I’m Hungry!
I’m Hungry!
I’m HUNGRY. What can I eat?
I will eat a slice of PIZZA.
I’m still HUNGRY.
What can I eat?
I will eat the PLATE.
We all know what it's like to be "hangry", that petulant, urgent mood that can only be soothed with a yummy snack or well-rounded meal. Many an adult also knows what it's like to deal with a hangry child demanding a particular snack NOW!. But what if that child never feels full no matter how much they nosh? With this board book, Elise Gravel pokes fun of the perpetually hungry. Her scarlet-hued monster, shaped like a squat cherry tomato with tri-petaled ears and stick figure appendages, is in a state of perpetual hunger. It fixes an unwavering, blank stare at the edible world around it. All the world's a menu for this creature, and the reader joins in on its crash course in serial consumption.
Standing against a completely blank background, Gravel's odd monster declares, "I'm hungry. What can I eat?", on the verso of each spread in the board book. With pared-down cartoony artwork, bubble letters in different colours to emphasize the words “hungry” and each object that the monster eats, Gravel underscores the absurdity of the monster’s cravings with disregard to scale to great comic effect. Like Eric Carle's very hungry caterpillar, the monster needs a constant supply of sustenance. Unlike the very hungry caterpillar, however, the rotund creature does not transform into a beautiful butterfly at the story's end, even as its meals become increasingly absurd in proportion (and portion size). Beginning with a wedge of pizza, the monster dispatches, in quick succession, the plate, the pizza box, the trash can, the chair, the toilet, the table, and the fridge, until it eats itself literally out of house and home.

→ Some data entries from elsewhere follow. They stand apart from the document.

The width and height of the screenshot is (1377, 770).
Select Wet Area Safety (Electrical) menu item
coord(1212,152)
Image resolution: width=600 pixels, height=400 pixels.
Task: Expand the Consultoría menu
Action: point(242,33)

Not at all satisfied, our monster fixes its gaze on the world outside its immediate environs: "I'm still hungry. What can I eat?" it asks, and proceeds to eat a school building, followed by a mountain, perhaps as a palate cleanser from institutional dryness. Dyspepsia and indigestion are foreign concepts to the monster who finally notices a child observing its feeding frenzy. "Why, there is a child looking at me," the monster thinks to itself. "Hey you!" it says. "I will eat you!" This break from its constant refrain signals a visual break from the expected pattern of the reader seeing the monster tip food into its maw. Now, its cavernous mouth, populated by sparse stubby teeth, takes over most of the page. Turning the page, readers would be horrified and delighted by an even closer-up view of the monster's mouth, indicating they are being swallowed whole!
Of course, ingesting a child leads the monster to succumb to a gastrointestinal disturbance. In its throes, he winces and cries: "BLECH! PTOOEY BLARGHHH YUCK! EWEW.” After it recovers, it ends the story with deadpan resignation: "That was NOT very GOOD!" Expecting a denouement of sorts, I found the ending's abruptness unsatisfying. It left me, like the monster through much of the tale, wanting more: will it take an indefinite break from scarfing? Learn to eat more mindfully? Become a vegan? Nevertheless, this simple and silly story will likely endure many an encore reading to its audience (and withstand nibbling on its corners).
Nearly a perfect read, I’m Hungry! allows for the youngest of readers to participate in the story's refrain, guess what the chronic eater will gobble next, share in appalled fascination at the creature's appetites, and join in extemporaneous musings on its next adventure.
Ellen Wu is a collections services librarian at Surrey Libraries and resides in Vancouver, British Columbia.